» Set exercise: Return every one of the records below word for word, keeping each line in its original order.

"""

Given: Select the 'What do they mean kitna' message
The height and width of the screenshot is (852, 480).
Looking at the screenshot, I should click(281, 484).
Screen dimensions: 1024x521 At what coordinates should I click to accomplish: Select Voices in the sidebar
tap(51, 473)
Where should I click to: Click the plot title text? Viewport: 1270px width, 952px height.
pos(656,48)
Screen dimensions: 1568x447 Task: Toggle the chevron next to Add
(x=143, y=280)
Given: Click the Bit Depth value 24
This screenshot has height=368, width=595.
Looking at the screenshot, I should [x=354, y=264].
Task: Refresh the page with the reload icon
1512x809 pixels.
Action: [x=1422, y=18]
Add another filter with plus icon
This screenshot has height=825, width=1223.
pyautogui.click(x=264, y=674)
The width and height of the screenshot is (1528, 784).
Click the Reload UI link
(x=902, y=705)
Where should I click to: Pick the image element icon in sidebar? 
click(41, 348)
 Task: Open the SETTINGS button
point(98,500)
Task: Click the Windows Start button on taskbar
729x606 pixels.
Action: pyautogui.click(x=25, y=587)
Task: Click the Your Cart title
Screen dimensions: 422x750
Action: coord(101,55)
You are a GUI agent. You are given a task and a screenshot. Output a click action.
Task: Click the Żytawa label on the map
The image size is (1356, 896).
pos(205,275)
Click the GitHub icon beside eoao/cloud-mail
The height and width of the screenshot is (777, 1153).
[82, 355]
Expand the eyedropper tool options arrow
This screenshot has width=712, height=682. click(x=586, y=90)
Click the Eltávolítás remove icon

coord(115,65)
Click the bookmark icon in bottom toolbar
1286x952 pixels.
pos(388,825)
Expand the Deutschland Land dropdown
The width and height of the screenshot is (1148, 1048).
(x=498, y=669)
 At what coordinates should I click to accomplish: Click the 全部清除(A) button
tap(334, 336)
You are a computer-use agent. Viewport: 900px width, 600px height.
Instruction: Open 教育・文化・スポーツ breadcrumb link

"""

» Written solution:
Given: Select the 'What do they mean kitna' message
The height and width of the screenshot is (852, 480).
Looking at the screenshot, I should click(281, 484).
Screen dimensions: 1024x521 At what coordinates should I click to accomplish: Select Voices in the sidebar
tap(51, 473)
Where should I click to: Click the plot title text? Viewport: 1270px width, 952px height.
pos(656,48)
Screen dimensions: 1568x447 Task: Toggle the chevron next to Add
(x=143, y=280)
Given: Click the Bit Depth value 24
This screenshot has height=368, width=595.
Looking at the screenshot, I should [x=354, y=264].
Task: Refresh the page with the reload icon
1512x809 pixels.
Action: [x=1422, y=18]
Add another filter with plus icon
This screenshot has height=825, width=1223.
pyautogui.click(x=264, y=674)
The width and height of the screenshot is (1528, 784).
Click the Reload UI link
(x=902, y=705)
Where should I click to: Pick the image element icon in sidebar? 
click(41, 348)
 Task: Open the SETTINGS button
point(98,500)
Task: Click the Windows Start button on taskbar
729x606 pixels.
Action: pyautogui.click(x=25, y=587)
Task: Click the Your Cart title
Screen dimensions: 422x750
Action: coord(101,55)
You are a GUI agent. You are given a task and a screenshot. Output a click action.
Task: Click the Żytawa label on the map
The image size is (1356, 896).
pos(205,275)
Click the GitHub icon beside eoao/cloud-mail
The height and width of the screenshot is (777, 1153).
[82, 355]
Expand the eyedropper tool options arrow
This screenshot has width=712, height=682. click(x=586, y=90)
Click the Eltávolítás remove icon

coord(115,65)
Click the bookmark icon in bottom toolbar
1286x952 pixels.
pos(388,825)
Expand the Deutschland Land dropdown
The width and height of the screenshot is (1148, 1048).
(x=498, y=669)
 At what coordinates should I click to accomplish: Click the 全部清除(A) button
tap(334, 336)
You are a computer-use agent. Viewport: 900px width, 600px height.
Instruction: Open 教育・文化・スポーツ breadcrumb link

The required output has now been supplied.